O drama do gasto público é que o pressuposto da crítica — de que o dinheiro está sendo desviado para fins escusos — está equivocado. O Brasil é um país onde, historicamente, nos três níveis de governo, houve irregularidades aos borbotões. Basta ler qualquer jornal. Na época do Getúlio, nos anos JK, com os militares ou nos governos civis que se seguiram, na União, no estado A ou no município B, em qualquer ano ou instância de governo, com o partido X ou Y, qualquer historiador terá material para encher páginas e páginas com os escândalos de cada época. Entretanto, quando se tenta entender por que o gasto primário federal passou de 13,7% do PIB em 1991 para 22,8% do PIB em 2013, não são os escândalos que explicam isso. São todas coisas que estão diante de nosso nariz — e o país teima em não enxergar. A “gastança” é fruto de decisões tomadas com o beneplácito da grande maioria dos parlamentares — quando não da própria população — que, tempos depois, revela o seu impacto financeiro em toda a sua plenitude, com escasso efeito sobre a melhoria de bem-estar do país. É por esse tipo de coisas que, no fim da vida, exasperado pelos absurdos recorrentes década após década em matéria econômica, Roberto Campos concluía que “a burrice nacional não associa o efeito com as causas”.

Um esclarecimento: a despesa federal com pessoal ativo era de 2,7 % do PIB em 1991 — e caiu para 2,3 % do PIB em 2013. O cidadão tem todo o direito de achar que há muitas repartições onde sobra gente, mas, se pagamos mais impostos hoje do que há 20 anos, não é porque há mais gente trabalhando nos ministérios: o peso relativo dessa conta caiu.

O que foi que aumentou?
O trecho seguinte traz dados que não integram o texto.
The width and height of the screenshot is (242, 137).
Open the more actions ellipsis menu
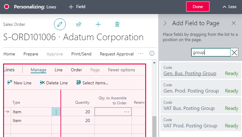tap(141, 54)
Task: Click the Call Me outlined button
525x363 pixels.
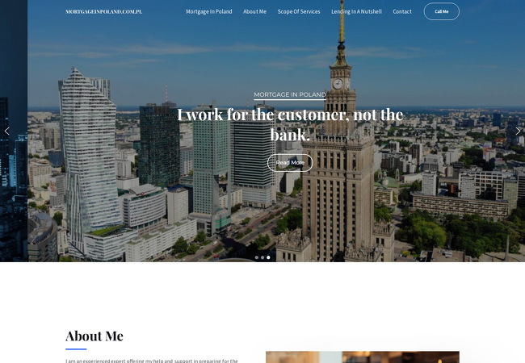Action: (441, 11)
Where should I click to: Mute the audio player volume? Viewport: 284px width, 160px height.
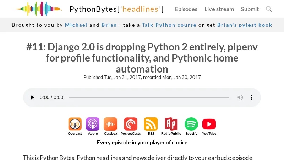click(x=240, y=97)
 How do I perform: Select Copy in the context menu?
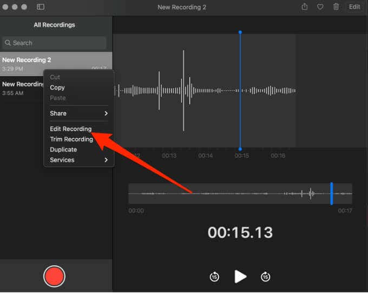(57, 88)
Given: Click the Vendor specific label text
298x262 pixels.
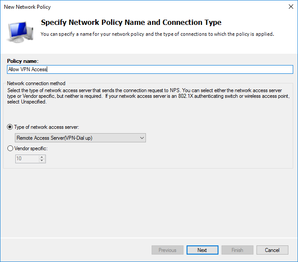Looking at the screenshot, I should (31, 148).
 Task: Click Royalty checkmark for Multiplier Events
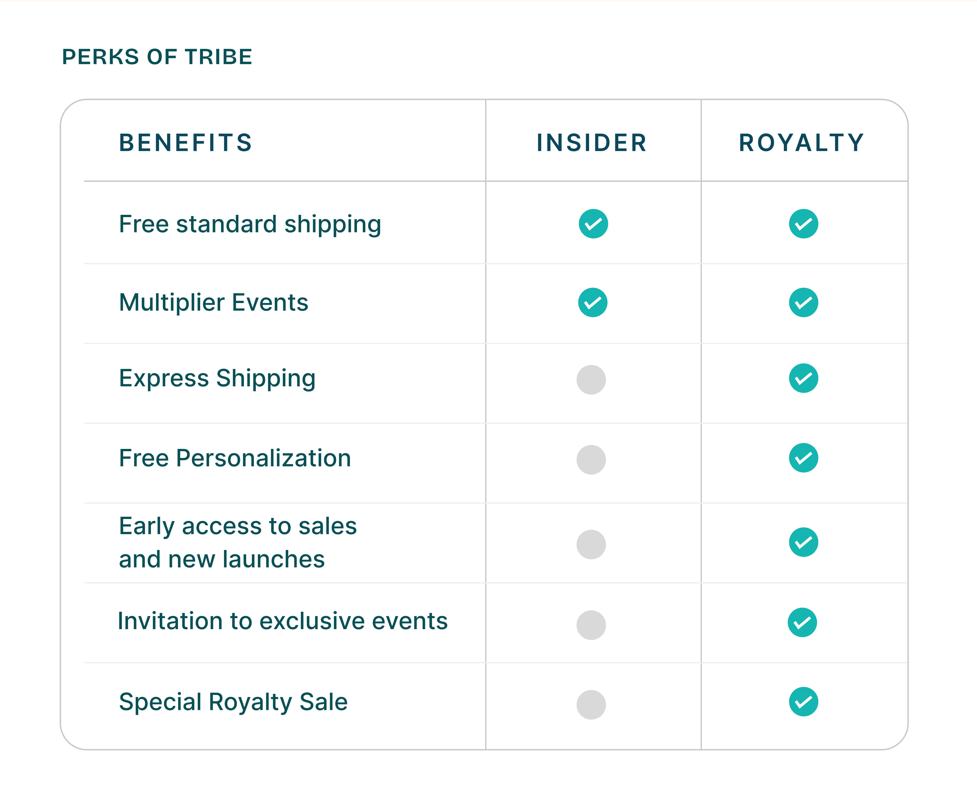803,302
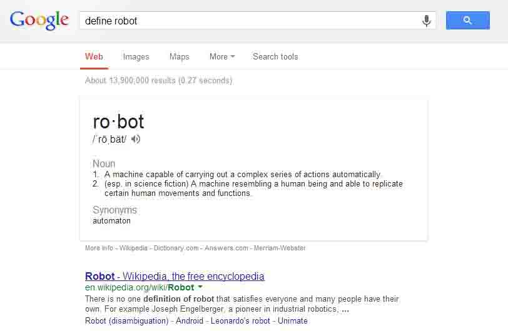Switch to the Images tab
This screenshot has width=508, height=333.
[x=136, y=57]
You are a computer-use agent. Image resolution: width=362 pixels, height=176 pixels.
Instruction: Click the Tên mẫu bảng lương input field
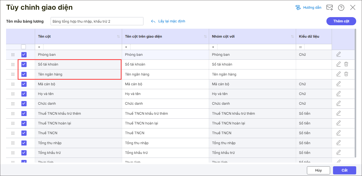click(x=97, y=21)
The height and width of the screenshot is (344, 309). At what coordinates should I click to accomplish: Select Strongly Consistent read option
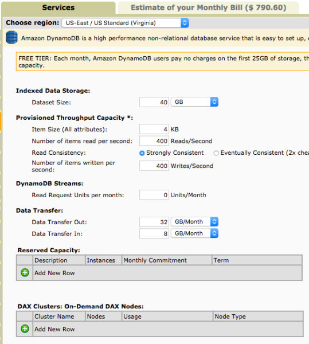[x=142, y=153]
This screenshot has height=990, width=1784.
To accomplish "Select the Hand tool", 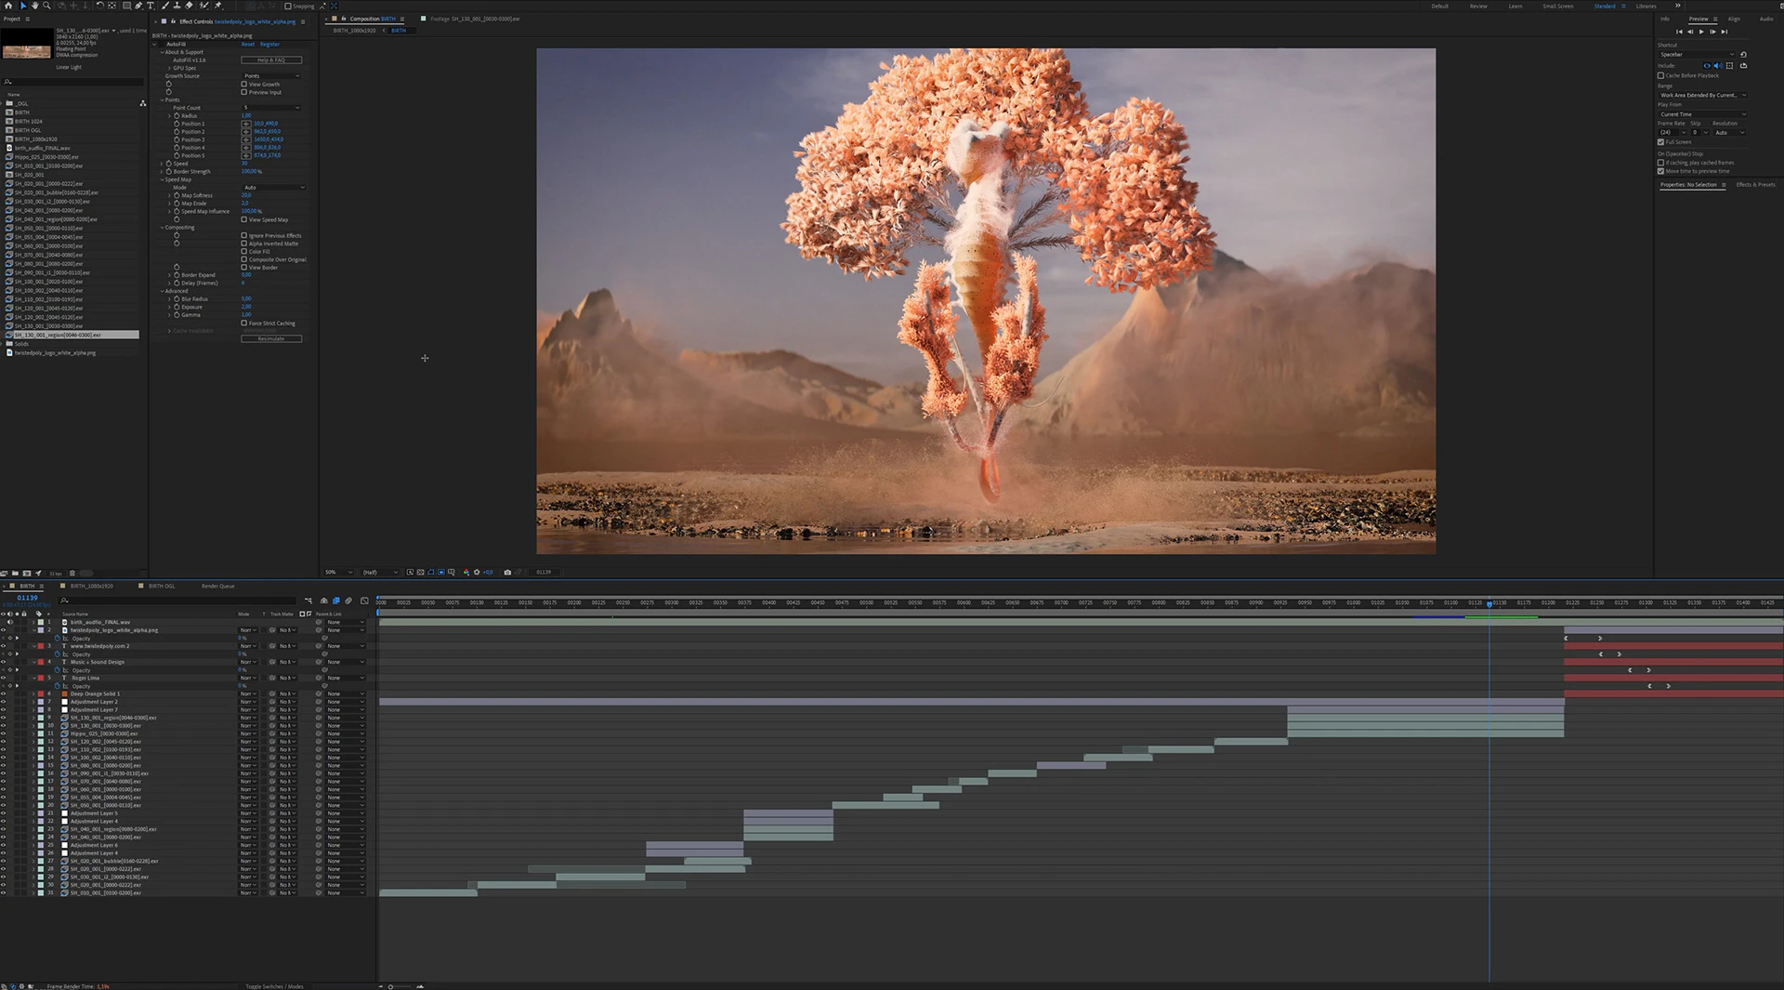I will pyautogui.click(x=35, y=6).
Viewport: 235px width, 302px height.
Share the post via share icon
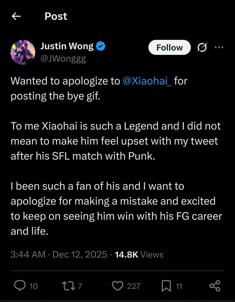215,285
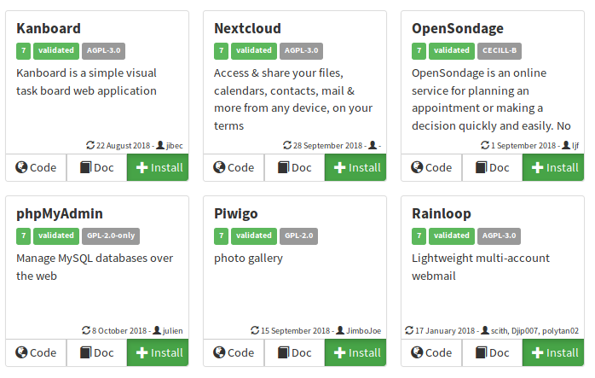This screenshot has height=378, width=595.
Task: Open the Rainloop documentation
Action: coord(492,352)
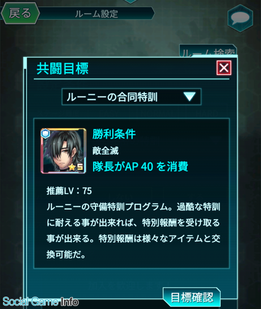Tap the chat speech bubble icon

[x=240, y=18]
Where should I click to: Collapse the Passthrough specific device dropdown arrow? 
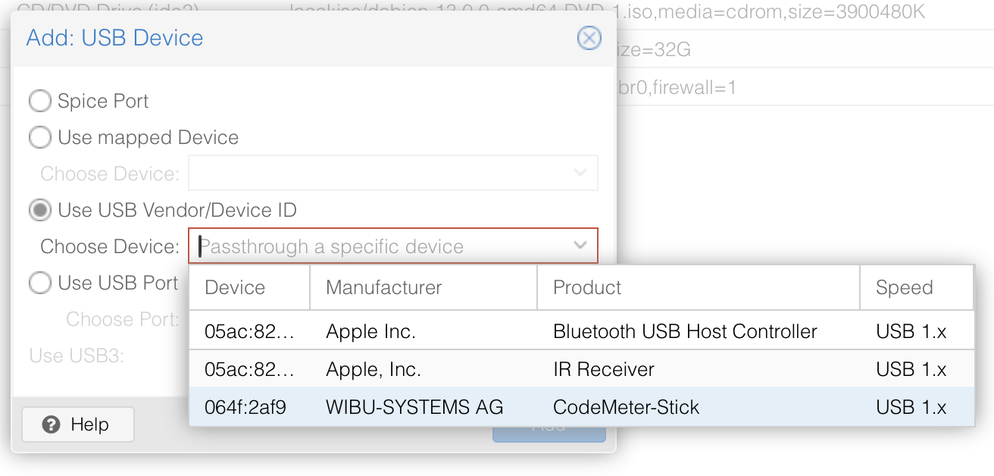click(580, 246)
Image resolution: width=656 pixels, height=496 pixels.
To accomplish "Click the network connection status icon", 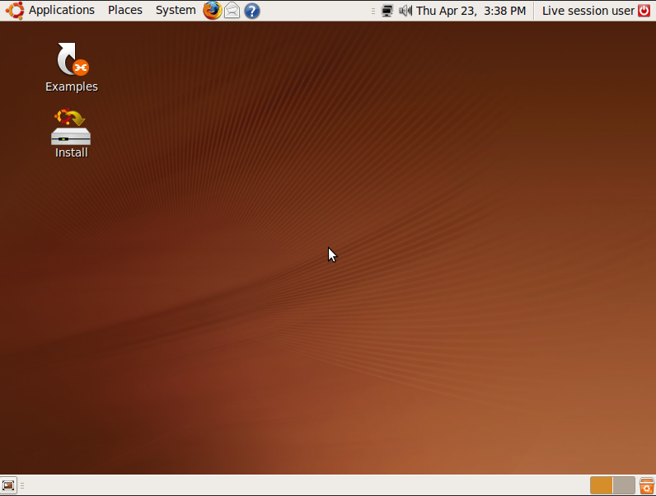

Três coisas. A primeira, as despesas com benefícios do INSS, de 3,4% do PIB em 1991 e de 7,4% do PIB em 2013 — e os aposentados se queixam de abandono. A segunda, as transferências a estados e municípios, que passaram de 2,7% para 3,9% do PIB nesse período — e governadores e prefeitos vivem de pires na mão. E a terceira, o gasto com o “OCC”, as “outras despesas de custeio e capital”, que pularam de 3,9% para 7,3% do PIB nesses 22 anos. Nessa rubrica, há desde o justificado Bolsa Família, inexistente no passado e que hoje consome em torno de 0,6% do PIB, até o inacreditável gasto com seguro-desemprego de 0,5% do PIB em 2003 quando o desemprego do país era de 12% e de 0,9% hoje, quando o desemprego é da ordem de 5%, no que talvez seja um dos melhores exemplos da incúria nacional, passando pelo aumento das despesas da Lei Orgânica da Assistência Social. No dia em que “gestão” deixar de ser bordão de marqueteiro, será preciso fazer um raio X das contas públicas para verificar a quantidade de recursos que estão sendo gastos de forma torpe, na frente de nosso nariz, como se fosse a coisa mais natural do mundo. É tarefa para estadista.